Evolón, el  ocupante del  líquido carmesí, descendió  así  al campo de batalla. Una vez allí, comenzó a utilizar sus poderes  multiplicándose por miles de millones iguales a él, cada uno de ellos con las órdenes bien aprendidas: en primer lugar aislar a los mensajeros  del  cuerpo sitiado, sin alarma no habría contraataque y en segundo lugar aniquilar todo lo que encontrase a su paso cual corcel de Atila el Huno.
 La desolación iba ganando terreno en el joven organismo de Clara tornándosele en nácar el rosado de sus mejillas.

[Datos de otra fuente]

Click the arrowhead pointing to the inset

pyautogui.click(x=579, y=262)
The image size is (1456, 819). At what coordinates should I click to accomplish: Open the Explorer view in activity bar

Evolón el mortífero era insaciable y en su afán exterminador no tenía suficiente con colonizar el territorio invadido, su finalidad era su destrucción total. El avance vertiginoso, sin resistencia, alcanzaba más y más objetivos, pero  no era bastante, por lo que en un último ataque, Evolón  desplegó toda su artillería bombardeando sin piedad cada resquicio del cuerpo de Clara que fuese capaz de contener sangre provocando una riada sin fin. La avenida roja, imparable, buscaba salida por cualquier túnel que encontrase a su paso para escapar de aquel infierno. Clara, impotente ante su salvaje asesino fue dándose por vencida, entonces el matador culminó su faena de la forma que acostumbraba, escapándose entre las últimas gotas de sangre, a través de los ojos de la muchacha, convirtiéndolas otra vez en potentes Caballos de Troya.